◆ Exercise requirements: Please print each of the rows below verbatim, keeping every character, space, and line break unchanged.

◆ Data for the task:
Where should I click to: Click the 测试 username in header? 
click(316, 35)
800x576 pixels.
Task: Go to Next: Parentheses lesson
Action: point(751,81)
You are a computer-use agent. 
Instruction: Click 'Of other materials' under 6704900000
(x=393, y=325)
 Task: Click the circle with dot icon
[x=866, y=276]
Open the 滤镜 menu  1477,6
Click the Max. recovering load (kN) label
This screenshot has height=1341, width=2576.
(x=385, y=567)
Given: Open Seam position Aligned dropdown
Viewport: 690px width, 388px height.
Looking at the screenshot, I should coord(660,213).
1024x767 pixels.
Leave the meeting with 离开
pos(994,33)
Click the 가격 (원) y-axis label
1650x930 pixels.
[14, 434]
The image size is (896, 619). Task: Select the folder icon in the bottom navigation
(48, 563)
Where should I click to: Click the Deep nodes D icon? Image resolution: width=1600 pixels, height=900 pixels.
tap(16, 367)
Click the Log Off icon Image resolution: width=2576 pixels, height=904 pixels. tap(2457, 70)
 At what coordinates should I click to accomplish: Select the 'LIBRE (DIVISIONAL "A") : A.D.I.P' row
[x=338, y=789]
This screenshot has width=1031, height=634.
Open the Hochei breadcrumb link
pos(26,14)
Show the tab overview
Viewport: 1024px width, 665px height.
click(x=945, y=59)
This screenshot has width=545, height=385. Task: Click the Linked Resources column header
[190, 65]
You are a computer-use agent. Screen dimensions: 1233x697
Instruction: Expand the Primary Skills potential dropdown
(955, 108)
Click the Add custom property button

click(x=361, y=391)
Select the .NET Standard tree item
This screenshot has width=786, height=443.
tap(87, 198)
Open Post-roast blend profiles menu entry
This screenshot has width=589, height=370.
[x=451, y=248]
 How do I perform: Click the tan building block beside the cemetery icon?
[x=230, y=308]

◆ Task solution:
Where should I click to: Click the 测试 username in header? 
click(316, 35)
800x576 pixels.
Task: Go to Next: Parentheses lesson
Action: point(751,81)
You are a computer-use agent. 
Instruction: Click 'Of other materials' under 6704900000
(x=393, y=325)
 Task: Click the circle with dot icon
[x=866, y=276]
Open the 滤镜 menu  1477,6
Click the Max. recovering load (kN) label
This screenshot has height=1341, width=2576.
(x=385, y=567)
Given: Open Seam position Aligned dropdown
Viewport: 690px width, 388px height.
Looking at the screenshot, I should coord(660,213).
1024x767 pixels.
Leave the meeting with 离开
pos(994,33)
Click the 가격 (원) y-axis label
1650x930 pixels.
[14, 434]
The image size is (896, 619). Task: Select the folder icon in the bottom navigation
(48, 563)
Where should I click to: Click the Deep nodes D icon? Image resolution: width=1600 pixels, height=900 pixels.
tap(16, 367)
Click the Log Off icon Image resolution: width=2576 pixels, height=904 pixels. tap(2457, 70)
 At what coordinates should I click to accomplish: Select the 'LIBRE (DIVISIONAL "A") : A.D.I.P' row
[x=338, y=789]
This screenshot has width=1031, height=634.
Open the Hochei breadcrumb link
pos(26,14)
Show the tab overview
Viewport: 1024px width, 665px height.
click(x=945, y=59)
This screenshot has width=545, height=385. Task: Click the Linked Resources column header
[190, 65]
You are a computer-use agent. Screen dimensions: 1233x697
Instruction: Expand the Primary Skills potential dropdown
(955, 108)
Click the Add custom property button

click(x=361, y=391)
Select the .NET Standard tree item
This screenshot has width=786, height=443.
tap(87, 198)
Open Post-roast blend profiles menu entry
This screenshot has width=589, height=370.
[x=451, y=248]
 How do I perform: Click the tan building block beside the cemetery icon?
[x=230, y=308]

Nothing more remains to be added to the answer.